___ Material shown

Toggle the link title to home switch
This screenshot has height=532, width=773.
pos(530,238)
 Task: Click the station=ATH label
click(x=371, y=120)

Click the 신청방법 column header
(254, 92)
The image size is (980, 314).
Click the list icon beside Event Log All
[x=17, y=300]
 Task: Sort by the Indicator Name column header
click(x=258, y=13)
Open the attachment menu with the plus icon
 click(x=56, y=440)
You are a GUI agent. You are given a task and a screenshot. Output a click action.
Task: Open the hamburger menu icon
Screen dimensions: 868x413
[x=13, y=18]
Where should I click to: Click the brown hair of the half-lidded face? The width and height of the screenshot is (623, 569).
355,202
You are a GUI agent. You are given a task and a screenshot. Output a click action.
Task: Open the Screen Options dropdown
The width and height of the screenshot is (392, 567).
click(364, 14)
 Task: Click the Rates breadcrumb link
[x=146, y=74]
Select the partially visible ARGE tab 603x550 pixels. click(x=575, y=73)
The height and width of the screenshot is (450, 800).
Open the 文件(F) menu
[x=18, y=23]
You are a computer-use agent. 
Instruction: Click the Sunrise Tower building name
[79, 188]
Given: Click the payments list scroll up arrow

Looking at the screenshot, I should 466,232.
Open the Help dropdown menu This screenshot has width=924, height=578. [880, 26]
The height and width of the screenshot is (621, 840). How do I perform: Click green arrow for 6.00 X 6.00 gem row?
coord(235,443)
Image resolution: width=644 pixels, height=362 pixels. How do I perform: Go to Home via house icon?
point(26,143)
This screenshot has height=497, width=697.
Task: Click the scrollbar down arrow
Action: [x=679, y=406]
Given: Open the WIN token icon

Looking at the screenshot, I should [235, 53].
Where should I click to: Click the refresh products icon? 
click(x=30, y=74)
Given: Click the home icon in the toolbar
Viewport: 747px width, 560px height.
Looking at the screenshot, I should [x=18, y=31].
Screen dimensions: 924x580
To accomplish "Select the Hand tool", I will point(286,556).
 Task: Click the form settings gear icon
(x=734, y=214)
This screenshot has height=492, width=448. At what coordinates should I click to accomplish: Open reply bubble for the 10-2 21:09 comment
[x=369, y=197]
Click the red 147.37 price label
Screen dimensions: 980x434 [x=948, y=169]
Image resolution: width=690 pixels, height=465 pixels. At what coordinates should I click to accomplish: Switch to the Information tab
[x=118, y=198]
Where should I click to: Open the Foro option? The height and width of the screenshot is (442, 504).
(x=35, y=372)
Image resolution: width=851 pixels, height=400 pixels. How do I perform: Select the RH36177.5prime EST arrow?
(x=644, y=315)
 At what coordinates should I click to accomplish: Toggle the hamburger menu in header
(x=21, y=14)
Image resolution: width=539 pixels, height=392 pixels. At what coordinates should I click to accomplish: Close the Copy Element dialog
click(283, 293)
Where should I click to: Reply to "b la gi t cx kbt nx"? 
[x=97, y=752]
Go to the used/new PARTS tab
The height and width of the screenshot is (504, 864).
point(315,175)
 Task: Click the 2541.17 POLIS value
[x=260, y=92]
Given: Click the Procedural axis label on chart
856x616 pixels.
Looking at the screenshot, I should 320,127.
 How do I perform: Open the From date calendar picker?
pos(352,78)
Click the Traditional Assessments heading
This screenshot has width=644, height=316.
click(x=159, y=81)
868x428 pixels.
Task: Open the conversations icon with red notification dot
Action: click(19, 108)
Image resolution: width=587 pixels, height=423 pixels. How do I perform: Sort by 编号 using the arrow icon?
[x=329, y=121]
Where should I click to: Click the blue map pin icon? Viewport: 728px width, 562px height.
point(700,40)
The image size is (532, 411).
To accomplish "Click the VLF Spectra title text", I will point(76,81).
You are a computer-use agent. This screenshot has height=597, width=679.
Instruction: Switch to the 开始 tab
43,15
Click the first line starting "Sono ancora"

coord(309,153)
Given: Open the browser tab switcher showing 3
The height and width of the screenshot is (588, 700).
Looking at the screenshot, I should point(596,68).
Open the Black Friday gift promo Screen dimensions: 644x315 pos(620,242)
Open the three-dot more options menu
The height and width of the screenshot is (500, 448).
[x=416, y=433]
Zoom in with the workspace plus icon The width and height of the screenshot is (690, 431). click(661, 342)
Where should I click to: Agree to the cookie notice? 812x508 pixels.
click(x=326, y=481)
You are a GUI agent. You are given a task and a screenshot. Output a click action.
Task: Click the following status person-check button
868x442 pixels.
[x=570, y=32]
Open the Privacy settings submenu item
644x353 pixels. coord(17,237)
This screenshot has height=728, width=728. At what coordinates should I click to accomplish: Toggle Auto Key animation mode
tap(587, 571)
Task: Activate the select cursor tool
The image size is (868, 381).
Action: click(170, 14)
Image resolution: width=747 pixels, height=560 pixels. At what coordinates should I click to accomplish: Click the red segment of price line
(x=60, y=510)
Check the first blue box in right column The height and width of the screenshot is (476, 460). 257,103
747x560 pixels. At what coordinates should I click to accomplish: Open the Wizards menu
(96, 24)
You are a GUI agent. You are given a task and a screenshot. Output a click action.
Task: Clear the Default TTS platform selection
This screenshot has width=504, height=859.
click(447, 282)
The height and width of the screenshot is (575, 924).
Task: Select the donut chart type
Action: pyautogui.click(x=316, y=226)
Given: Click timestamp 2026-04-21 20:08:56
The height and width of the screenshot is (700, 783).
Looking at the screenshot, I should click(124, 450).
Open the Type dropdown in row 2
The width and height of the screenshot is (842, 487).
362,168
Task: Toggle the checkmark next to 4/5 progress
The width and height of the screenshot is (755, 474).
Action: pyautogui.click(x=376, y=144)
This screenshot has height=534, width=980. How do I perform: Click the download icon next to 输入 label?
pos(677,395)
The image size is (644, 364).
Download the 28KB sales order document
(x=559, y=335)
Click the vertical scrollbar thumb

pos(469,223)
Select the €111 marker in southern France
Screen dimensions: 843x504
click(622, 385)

______

_Required action_
In the records above, which lines hold the string "title"? Copy each one.

_Finished task_
Toggle the link title to home switch
To accomplish "Click the VLF Spectra title text", I will point(76,81).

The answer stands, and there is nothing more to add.